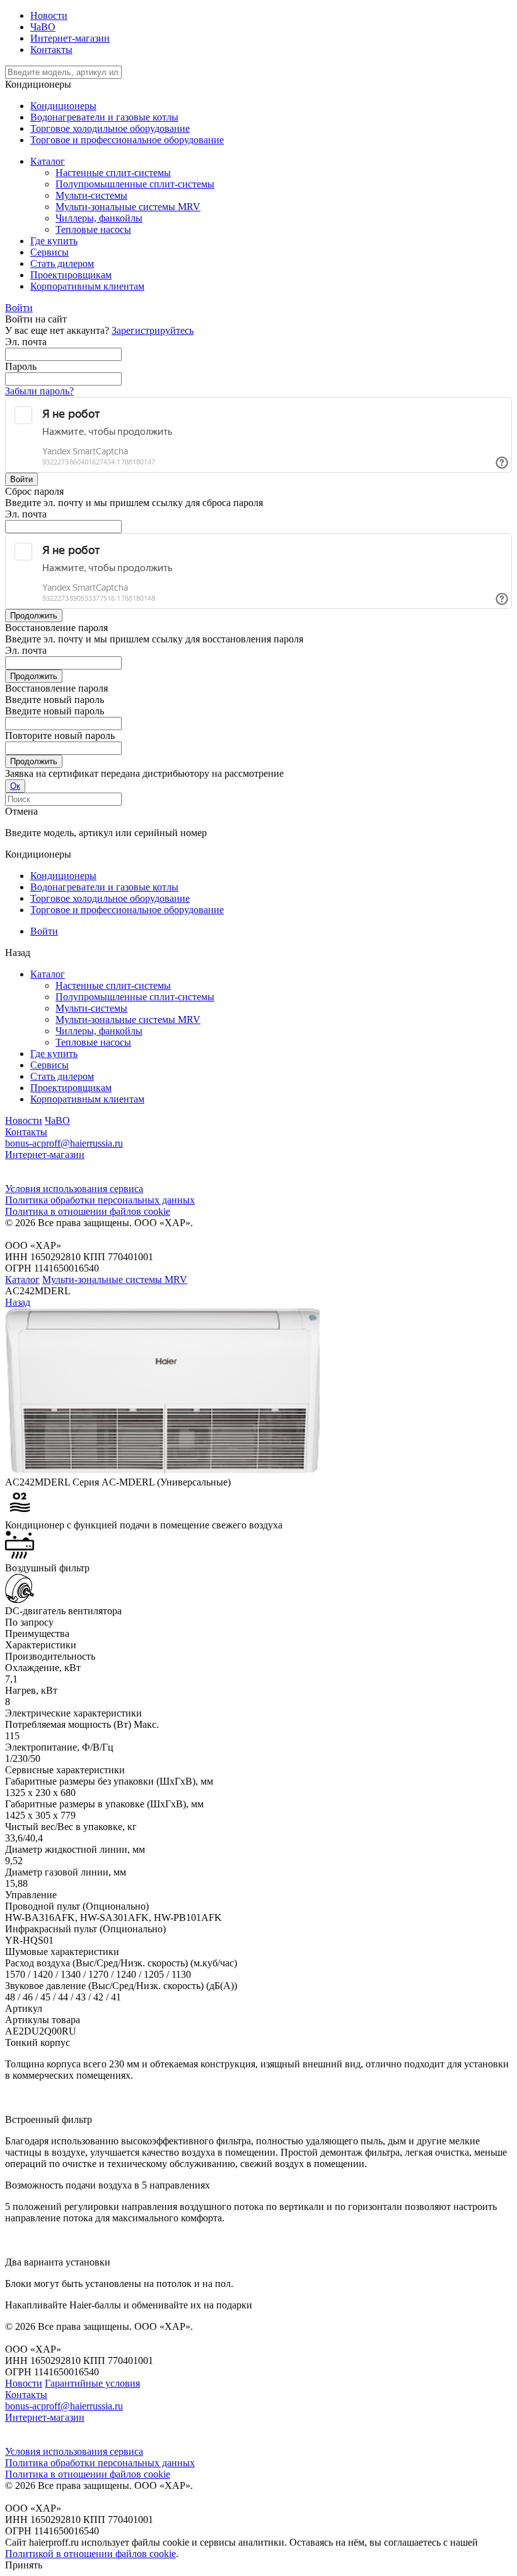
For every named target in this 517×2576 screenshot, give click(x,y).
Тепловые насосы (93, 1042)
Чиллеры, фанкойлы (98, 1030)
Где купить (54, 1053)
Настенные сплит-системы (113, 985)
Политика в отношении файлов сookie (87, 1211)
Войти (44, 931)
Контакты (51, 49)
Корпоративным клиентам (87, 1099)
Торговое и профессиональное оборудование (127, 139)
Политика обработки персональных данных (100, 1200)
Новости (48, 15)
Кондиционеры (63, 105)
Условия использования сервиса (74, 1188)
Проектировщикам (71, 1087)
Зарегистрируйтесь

┄┄┄┄┄┄

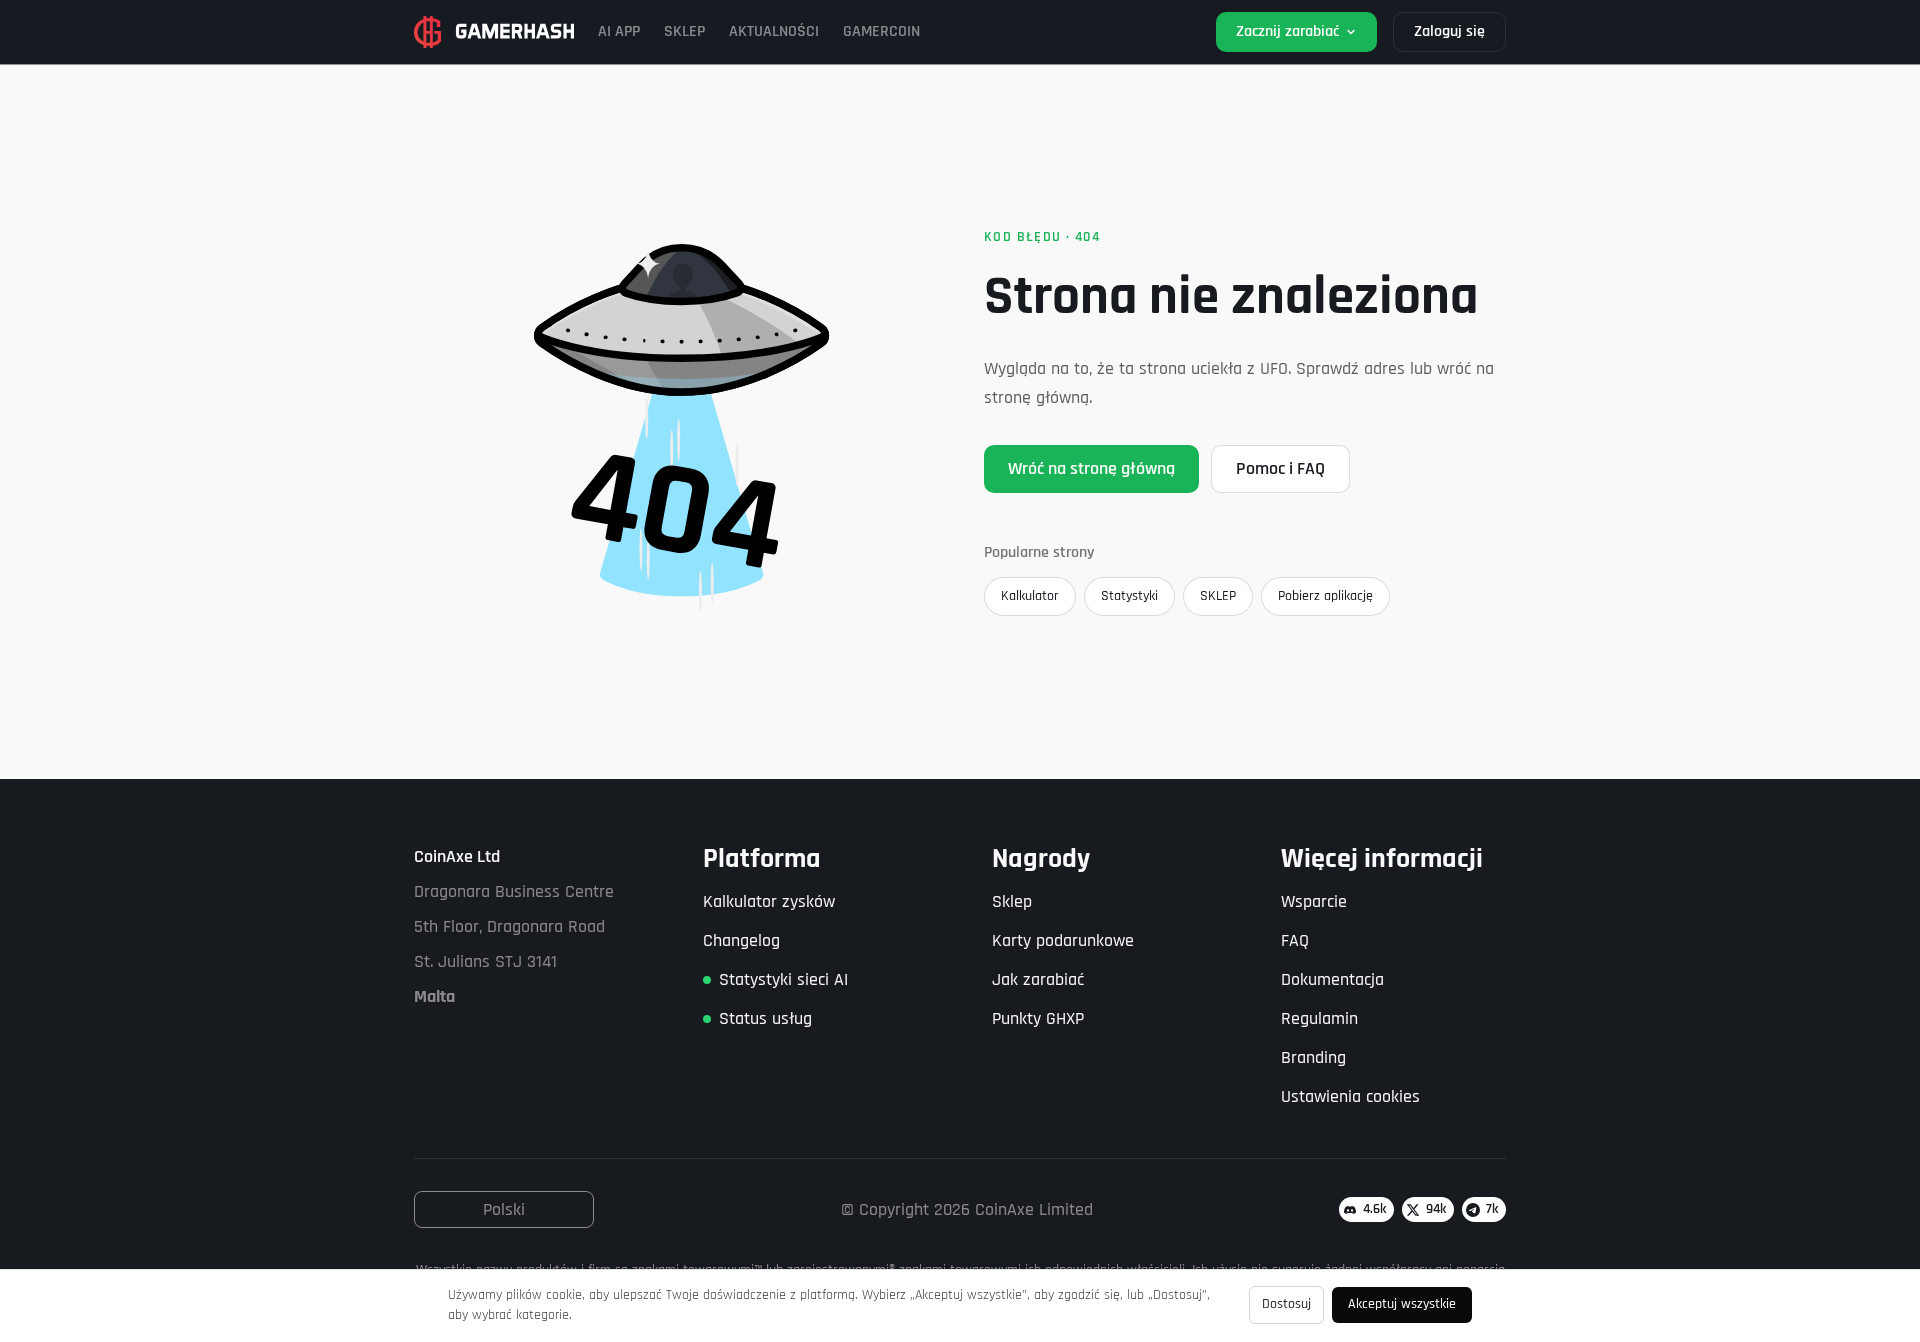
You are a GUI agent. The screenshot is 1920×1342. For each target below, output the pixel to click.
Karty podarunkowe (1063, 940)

┄┄┄┄┄┄

_ASSIGNMENT_
Scan the records above for the string "Политика", and copy every line where it turns up.

_EXERCISE OUTPUT_
Политика в отношении файлов сookie (87, 1211)
Политика обработки персональных данных (100, 1200)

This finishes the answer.